Additional Information

This communication is not a solicitation of a proxy from any security holder of WPS Resources Corporation or Peoples Energy Corporation. WPS Resources Corporation intends to file a registration statement on Form S-4 with the Securities and Exchange Commission (the “SEC”) in connection with the proposed transaction. The registration statement will include a joint proxy statement of WPS Resources Corporation and Peoples Energy Corporation that also constitutes a prospectus of WPS Resources Corporation, which will be sent to the shareholders of WPS Resources Corporation and Peoples Energy Corporation. Shareholders are urged to read the joint proxy statement/prospectus and any other relevant document when they become available, because they will contain important information about WPS Resources Corporation, Peoples Energy Corporation and the proposed transaction. A definitive proxy statement will be sent to shareholders of WPS Resources Corporation and Peoples Energy Corporation seeking approval of the proposed transaction. The joint proxy statement/prospectus and other documents relating to the proposed transaction (when they are available) can be obtained free of charge from the SEC’s website at www.sec.gov. These documents (when they are available) can also be obtained free of charge from WPS Resources Corporation upon written request to WPS Resources Corporation, Attention: Barth J. Wolf, Secretary and Manager - Legal Services, P.O. Box 19001, Green Bay, Wisconsin 54307-9001, or by calling (920) 433-1727, or from Peoples Energy Corporation, upon written request to Peoples Energy Corporation, Attention: Secretary, 130 East Randolph Drive, 24th Floor, Chicago, Illinois 60601, or by calling (312) 240-4366.

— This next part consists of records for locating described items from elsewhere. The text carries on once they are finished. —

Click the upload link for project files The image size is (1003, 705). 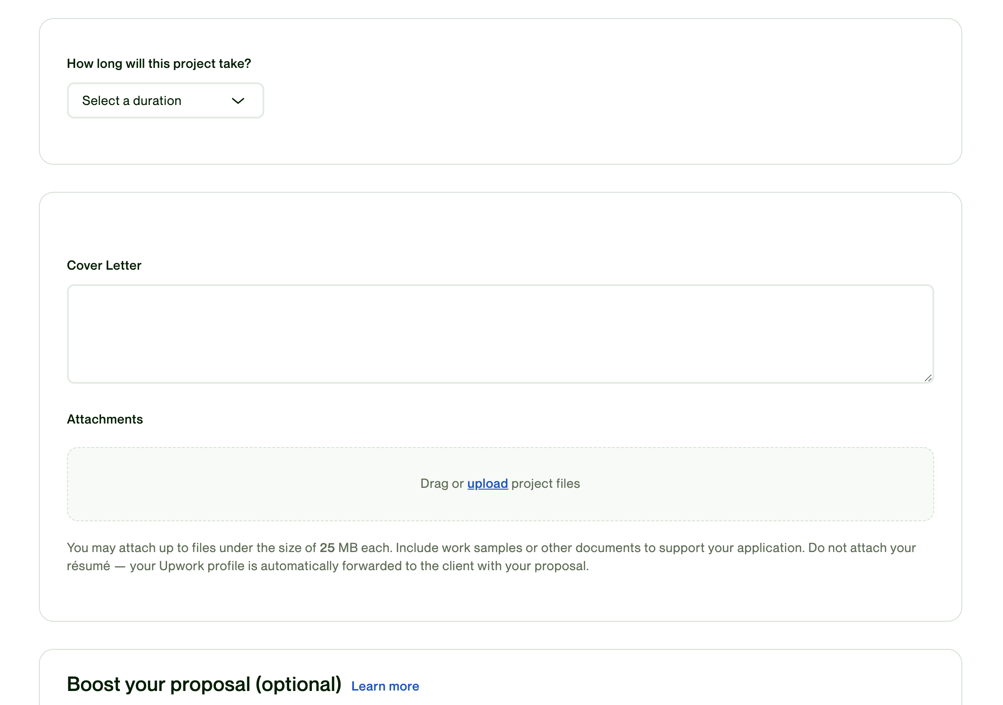(487, 484)
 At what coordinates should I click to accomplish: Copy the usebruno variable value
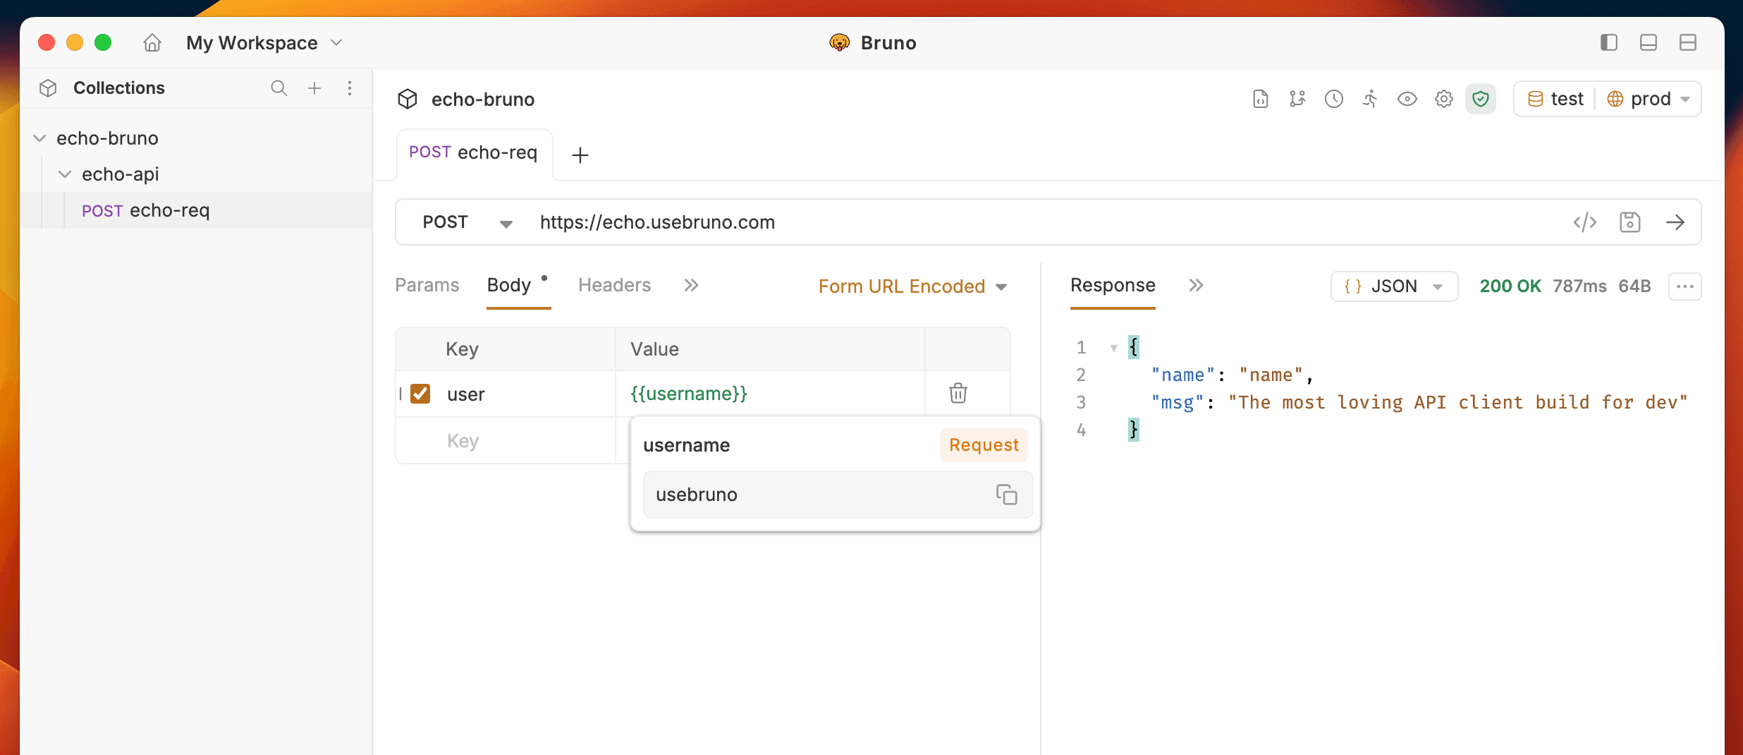(1006, 495)
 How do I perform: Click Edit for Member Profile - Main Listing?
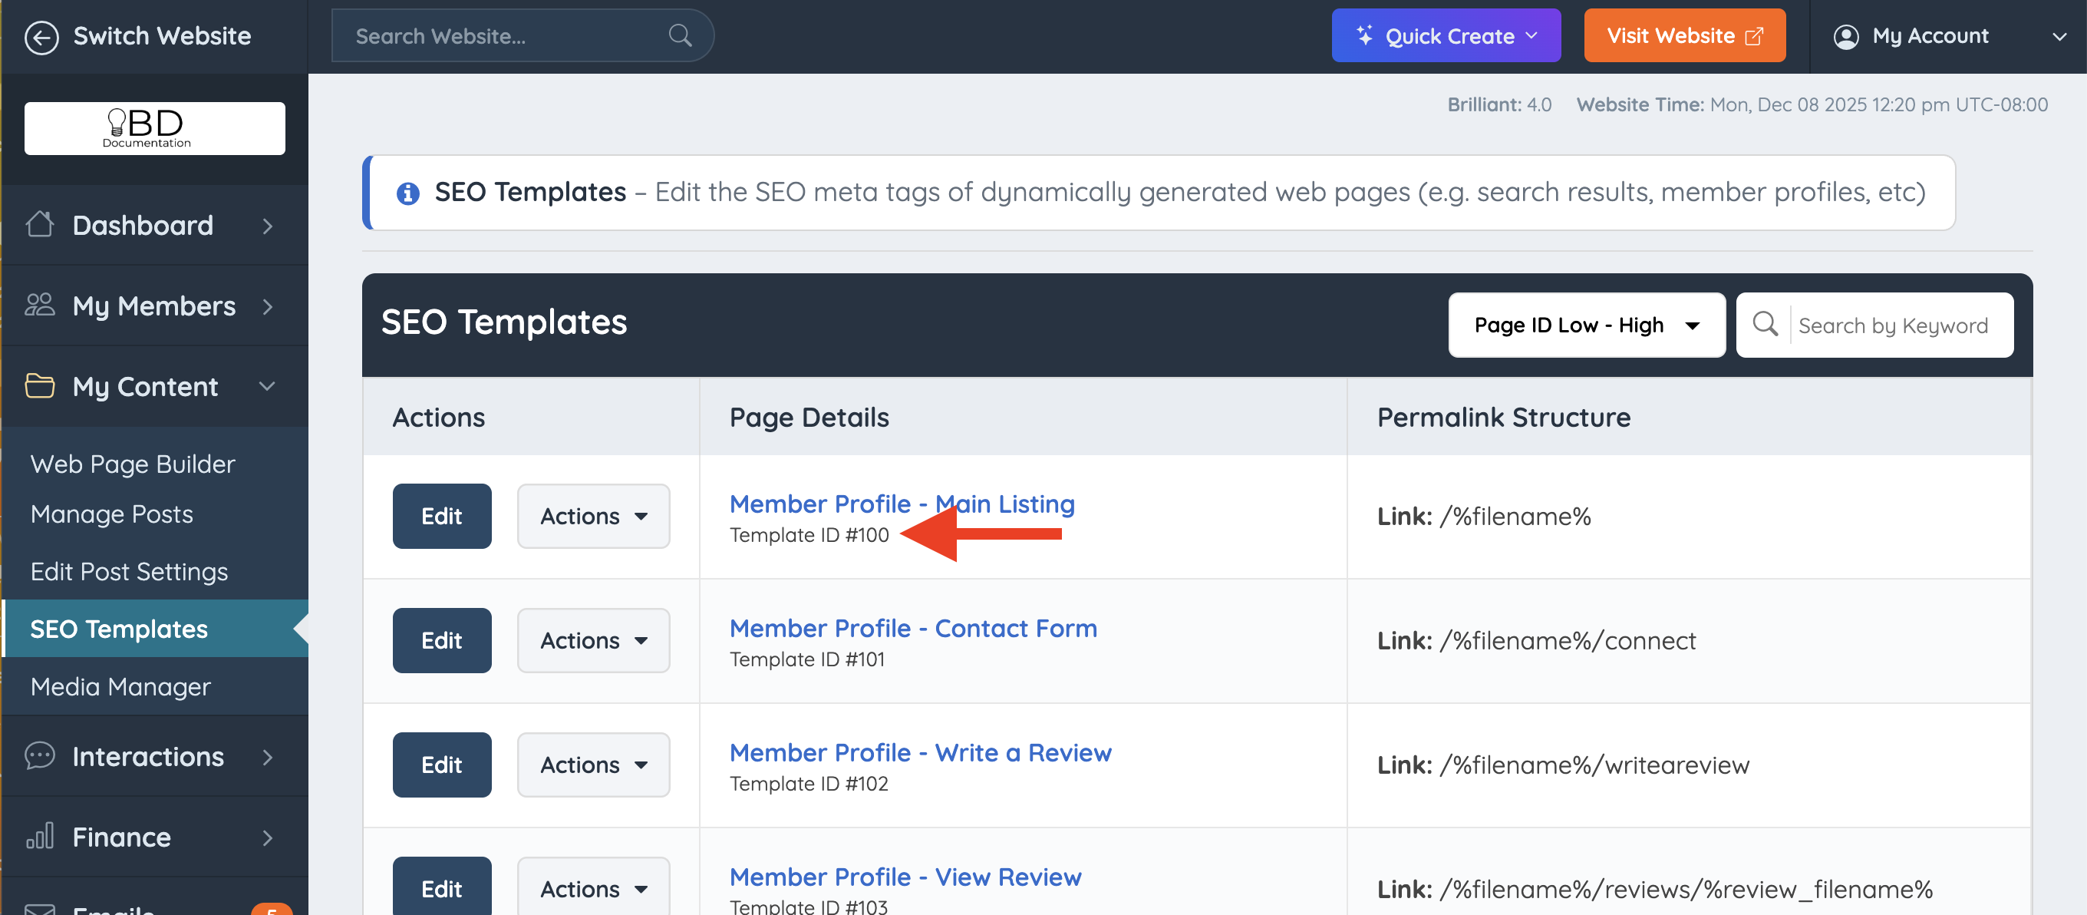point(442,516)
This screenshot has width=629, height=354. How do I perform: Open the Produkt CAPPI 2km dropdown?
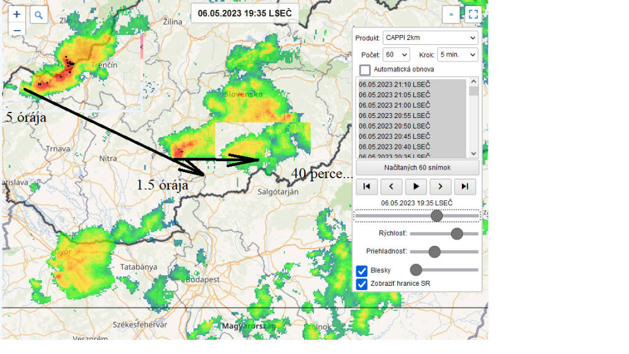430,38
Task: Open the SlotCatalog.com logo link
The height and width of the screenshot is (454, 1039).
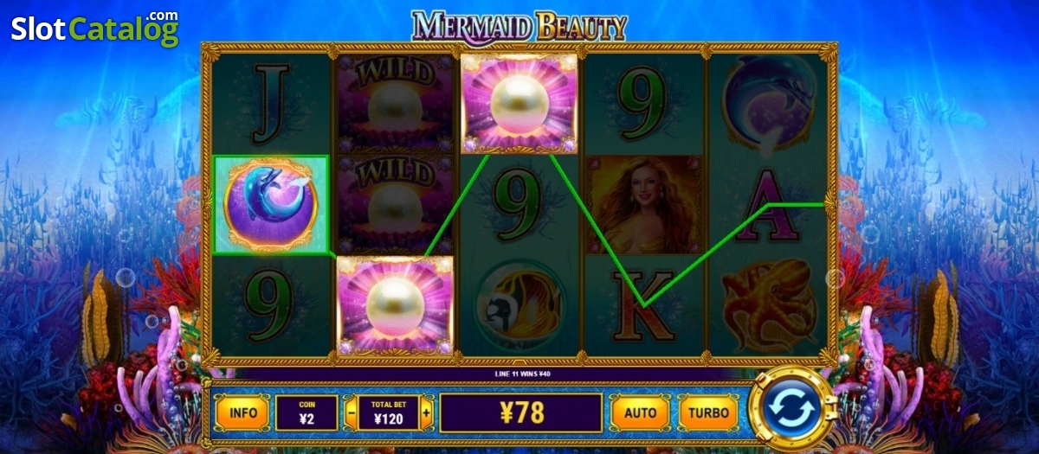Action: pos(95,28)
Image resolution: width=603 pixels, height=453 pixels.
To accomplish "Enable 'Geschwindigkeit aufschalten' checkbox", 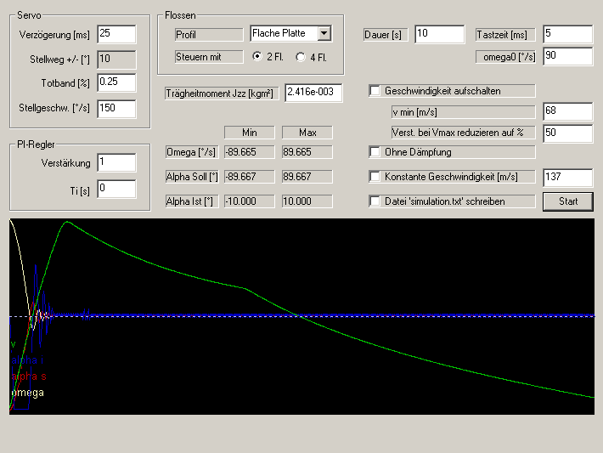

Participants in the Proposed Transaction

WPS Resources Corporation, Peoples Energy Corporation and certain of their respective directors and executive officers may be deemed to be participants in the solicitation of proxies from shareholders in connection with the proposed transaction under the rules of the SEC. Information about the directors and executive officers of WPS Resources Corporation may be found in its 2005 Annual Report on Form 10-K filed with the SEC on February 28, 2006 and definitive proxy statement relating to its 2006 Annual Meeting of Shareholders filed with the SEC on April 7, 2006. Information about the directors and executive officers of Peoples Energy Corporation may be found in its Amendment No. 1 to its 2005 Annual Report on Form 10-K filed with the SEC on December 14, 2005 and definitive proxy statement relating to its 2006 Annual Meeting of Shareholders filed with the SEC on January 1, 2006. These documents can be obtained free of charge from the sources indicated above. Additional information regarding the interests of these participants will also be included in the joint proxy statement/prospectus regarding the proposed transaction when it becomes available.

Non-Solicitation

This communication shall not constitute an offer to sell or the solicitation of an offer to sell or the solicitation of an offer to buy any securities, nor shall there be any sale of securities in any jurisdiction in which such offer, solicitation or sale would be unlawful prior to registration or qualification under the securities laws of any such jurisdiction. No offer of securities shall be made except by means of a prospectus meeting the requirements of Section 10 of the Securities Act of 1933, as amended.